Ridge: “I decided to seek a seat on the ANC when a neighbor, a savvier politician than me, saw me shoveling the alley during snowzilla. She told me that she heard a rumor that I was going to run for the empty seat. I went down the block trying out the same ruse on other good candidates and found no takers. I decided then only to complete the petitions. I decided to turn the petitions in only when I saw that no other resident had even collected a set.”
Capitol Hill Corner: “What are some of the issues or concerns in your SMD or ANC6B in general that motivated you to volunteer a major commitment of time and energy, especially when you have a family and a job both of which make significant demands on those personal resources?”
Ridge: “Support for aging is a major theme. One of the major causes of poverty in my SMD is a lifetime of hard work for a fixed pension. Neglected and abandoned property has a root in our lack of support for aging. Neglect turns around and becomes a further barrier to my neighbors living in their homes for as long as they would like.
My first constituent issue is to help a fabulous retired federal employee who has lived in her house for 71 years. She uses a wheelchair for mobility and uses a ramp to leave her property in the rear. Before she can leave her yard, somebody has to unscrew boards at the ground that keep the rats out.
We have perhaps a dozen cars in the street in my SMD owned by residents unable to drive them. These cars can lead to thousands of dollars in fines for the owner – and worse. In some cases, these fines for aging can lead my neighbors into a DC ‘clean hands’ quagmire that can keep them from getting services they need. I have neighbors who can’t even donate their car because they can’t find the title.
Another constituent meeting today took me to a house that is in the middle of a flip (or expedited home ownership lifecycle if we want to be judgement-neutral). I see that homes that are maintained can be worthwhile to hold to or turn over without doubling or tripling in size. Whatever neighbors think of construction or expansion, neglect is a precursor. Lack of support for aging feeds that neglect.

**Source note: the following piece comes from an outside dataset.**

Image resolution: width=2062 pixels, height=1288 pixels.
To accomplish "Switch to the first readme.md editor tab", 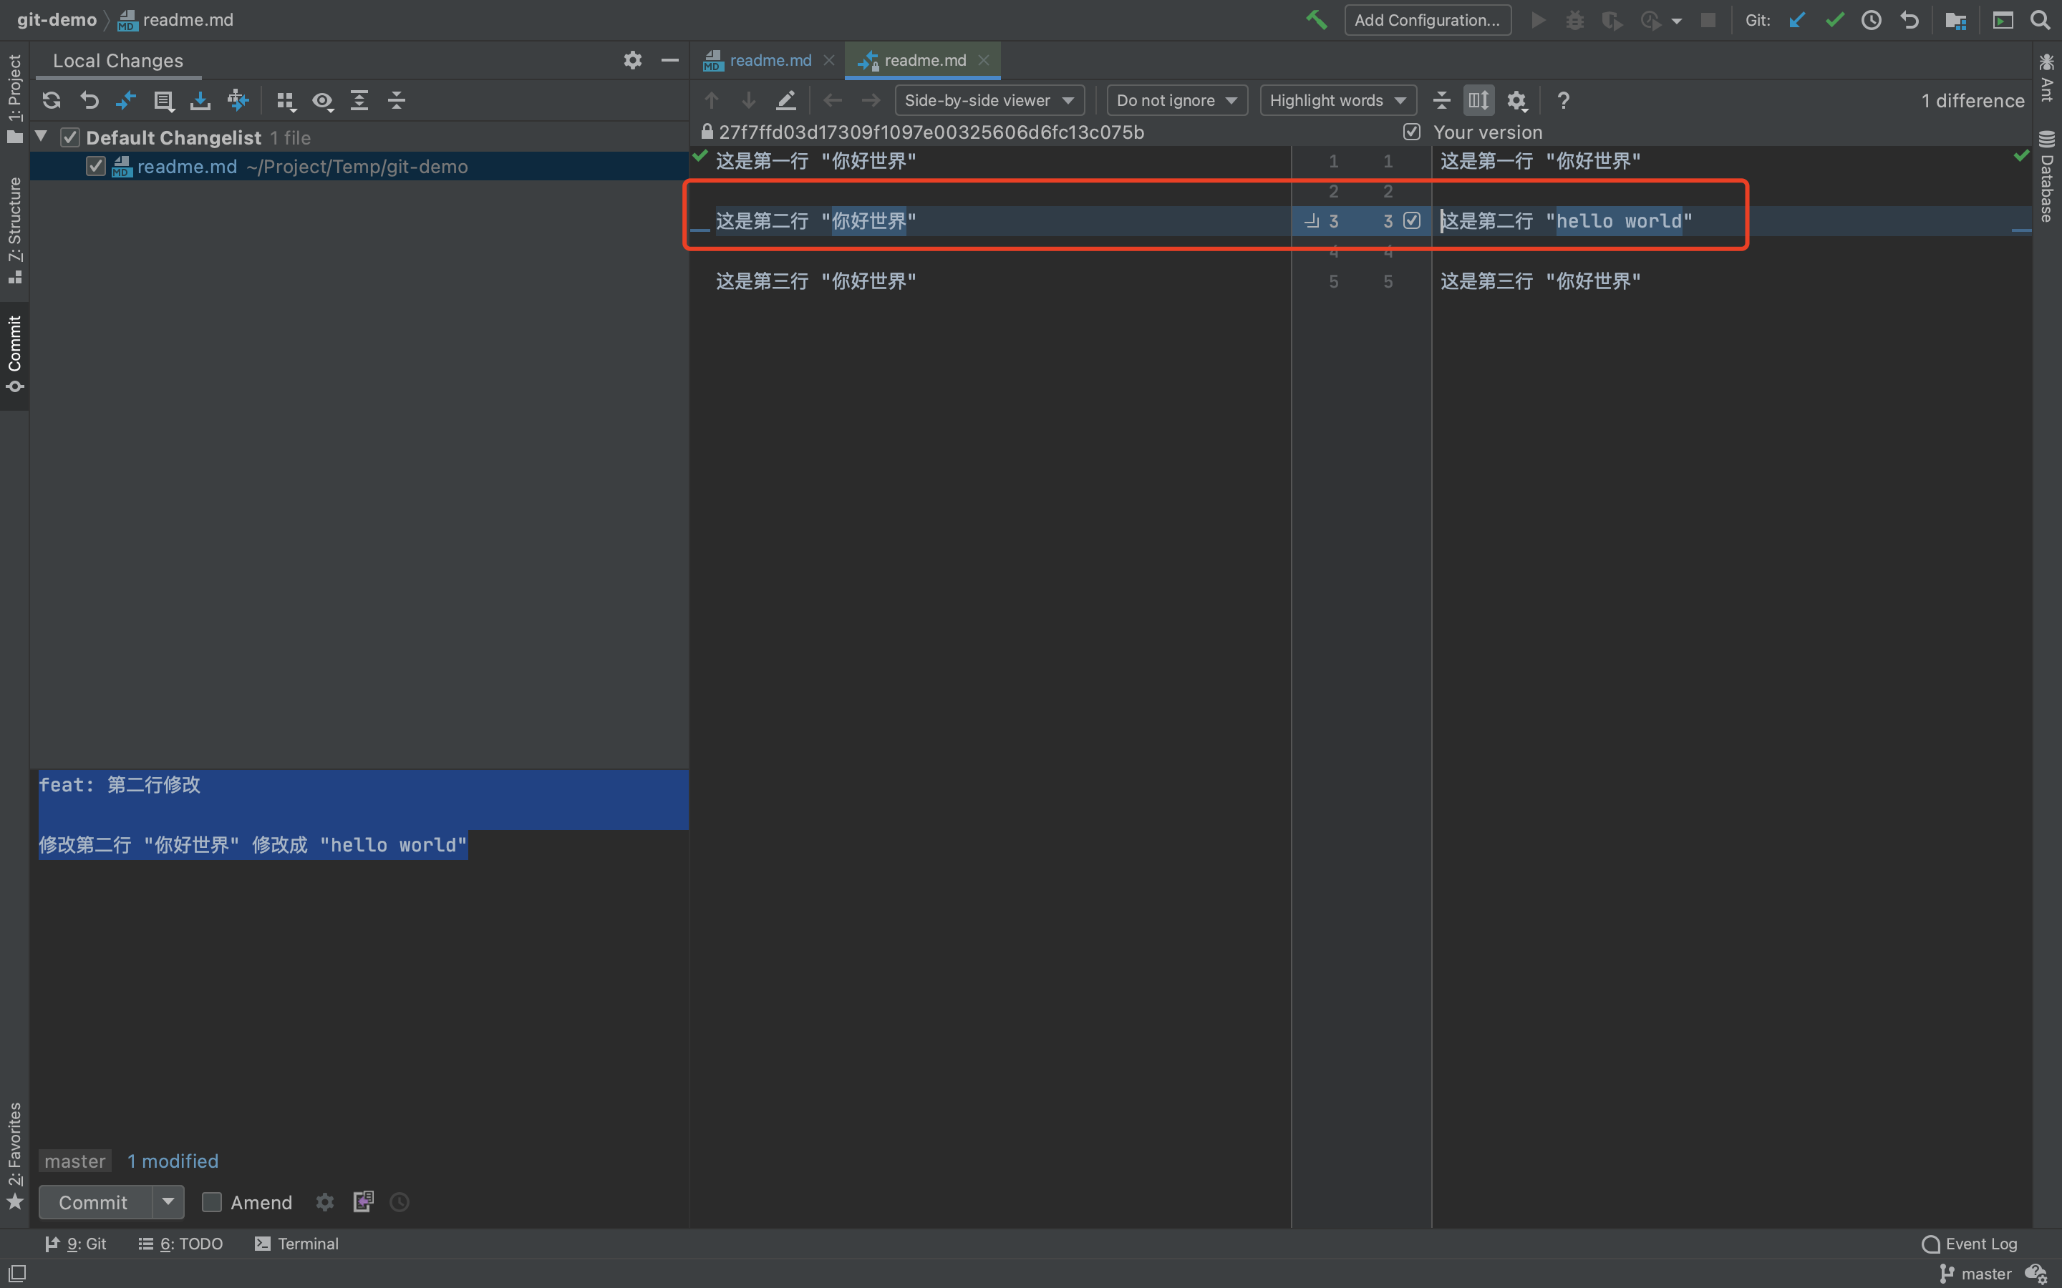I will point(769,60).
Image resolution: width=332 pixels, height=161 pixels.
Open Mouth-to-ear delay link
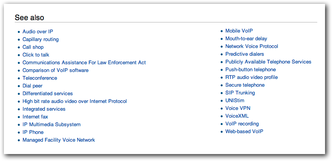coord(246,39)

I’m 41. I’m aging in place. Every trip on the Hill with a children’s stroller is a preview of reduced mobility in our neighborhood and homes. Pay attention to those experiences.”
Asked for some personal background information, Ridge supplied the following:
“I was raised in Frederick, Maryland. I wanted to live in DC and work for NASA since a boyhood (perhaps 12) visit to the Georgetown townhouse of a family friend who had done just that.
I moved to Southwest DC in 1998 for a job at NASA HQ and I lived just across the highway from that building. I moved to Potomac Avenue in 2003 when my wife was finishing graduate school in Berkeley, California and ready to move back to the area.
I have a wife, a seven year old daughter and a five year old son. I work as a computer scientist for a non-profit research institute.”